Lowest palm oil in 1 year
Malaysian palm oil futures futures fell more than 8% in the last session, to the lowest in more than a year, due to low palm oil exports in July and concerns about COVID-19 restrictions. The prolonged period in China caused the Dalian palm oil contract to sell off.
The price of palm oil for September futures – the reference for the global market – on the Bursa Derivatives Exchange (Malaysia) ended the session on July 13, down 354 ringgit, or 8.6%, to 3,762 ringgit (848.25). USD)/ton, the lowest closing level since July 1 of last year.
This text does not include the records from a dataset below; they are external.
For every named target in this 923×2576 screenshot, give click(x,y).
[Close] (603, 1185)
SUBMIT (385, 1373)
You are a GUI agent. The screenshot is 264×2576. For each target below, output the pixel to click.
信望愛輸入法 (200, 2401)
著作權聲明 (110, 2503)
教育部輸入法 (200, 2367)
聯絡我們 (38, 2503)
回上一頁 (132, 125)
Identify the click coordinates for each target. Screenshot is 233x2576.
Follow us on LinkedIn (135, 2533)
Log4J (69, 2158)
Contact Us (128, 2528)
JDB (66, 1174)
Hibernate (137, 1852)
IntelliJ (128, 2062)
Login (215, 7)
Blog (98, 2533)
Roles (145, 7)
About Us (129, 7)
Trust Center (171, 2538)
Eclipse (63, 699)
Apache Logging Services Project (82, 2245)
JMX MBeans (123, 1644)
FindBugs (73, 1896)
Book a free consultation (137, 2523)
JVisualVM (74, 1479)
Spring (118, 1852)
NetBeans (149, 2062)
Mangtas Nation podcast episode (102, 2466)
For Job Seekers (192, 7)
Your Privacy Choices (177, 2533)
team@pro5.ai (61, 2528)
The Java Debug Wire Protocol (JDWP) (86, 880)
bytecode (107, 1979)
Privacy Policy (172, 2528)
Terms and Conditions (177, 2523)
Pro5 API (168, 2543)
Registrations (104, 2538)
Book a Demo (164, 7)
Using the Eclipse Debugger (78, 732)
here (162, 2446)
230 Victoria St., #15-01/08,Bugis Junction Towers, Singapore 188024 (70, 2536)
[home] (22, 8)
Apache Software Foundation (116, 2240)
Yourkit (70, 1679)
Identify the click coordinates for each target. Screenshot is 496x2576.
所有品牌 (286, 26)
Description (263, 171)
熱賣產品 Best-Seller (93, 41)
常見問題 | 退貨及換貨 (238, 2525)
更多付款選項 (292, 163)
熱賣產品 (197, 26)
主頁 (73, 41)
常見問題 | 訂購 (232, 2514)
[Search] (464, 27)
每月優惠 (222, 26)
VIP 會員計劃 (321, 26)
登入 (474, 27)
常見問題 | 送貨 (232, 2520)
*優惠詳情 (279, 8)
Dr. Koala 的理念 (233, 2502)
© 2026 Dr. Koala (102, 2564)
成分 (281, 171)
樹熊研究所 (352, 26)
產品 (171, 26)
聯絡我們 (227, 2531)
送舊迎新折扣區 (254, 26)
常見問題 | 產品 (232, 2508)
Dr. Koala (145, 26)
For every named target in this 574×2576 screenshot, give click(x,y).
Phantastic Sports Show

Corn and soybeans up, wheat down
U.S. corn prices rose 1.5% in the last session on concerns that hot dry weather in the US Midwest could reduce harvests. Soybean futures prices also recovered from their recent sharp decline – as the US Department of Agriculture’s monthly World Agricultural Supply and Demand Estimates report downgraded the global demand outlook for the crop. this.
However, wheat prices fell amid traders waiting for clearer information on the possibility of resumption of shipments from Ukraine on the Black Sea, after a period of disruption due to the war.
At the end of the session, the price of corn for December futures on the Chicago Mercantile Exchange rose 8-3/4 cents to 5.95-1/4 USD/bushel. Soybean prices also rose 6-1/2 cents to 13.49-1/2 USD/bushel.
The price of wheat futures 9 fell 3-1/2 US cents to 8.10-3/4 USD/bushel.
Cotton lowest level 1 year
U.S. cotton prices fell 5% in the last session, to a one-year low, affected by the prospect of softening demand for natural fibers and the impact of a stronger dollar on all markets.
Cotton for December delivery fell 1.34 US cents, or 1.5%, to 89.50 cents/lb.
China’s Ministry of Agriculture on Tuesday lowered its estimate for 2021/22 cotton consumption with a drop of 200,000 tons due to weak demand from textile manufacturers. China is one of America’s largest cotton consumers.
Iron ore recovers, steel continues to fall
Iron ore prices rebounded on Tuesday after data showed China’s exports grew at a faster-than-expected pace in June, stoking hopes of a rebound in demand for the manufacturing material. steel.
September iron ore contract on the Dalian Commodity Exchange (China) ended the session up 1.5% to 732 yuan / ton, after previously falling 3.9% to a low. most since February 28.
On the Singapore Exchange, the August iron ore contract rose 3.9% to $109.10 a tonne, after hitting a year low of $104.10 a tonne.
But persistent worries about weak steel demand in China have dragged down Shanghai steel futures, suggesting the iron ore recovery may be just a blip.
Construction rebar prices on the Shanghai Futures Exchange fell 2.1%, while hot rolled coil fell 2.3%. Stainless steel price this session increased by 1%.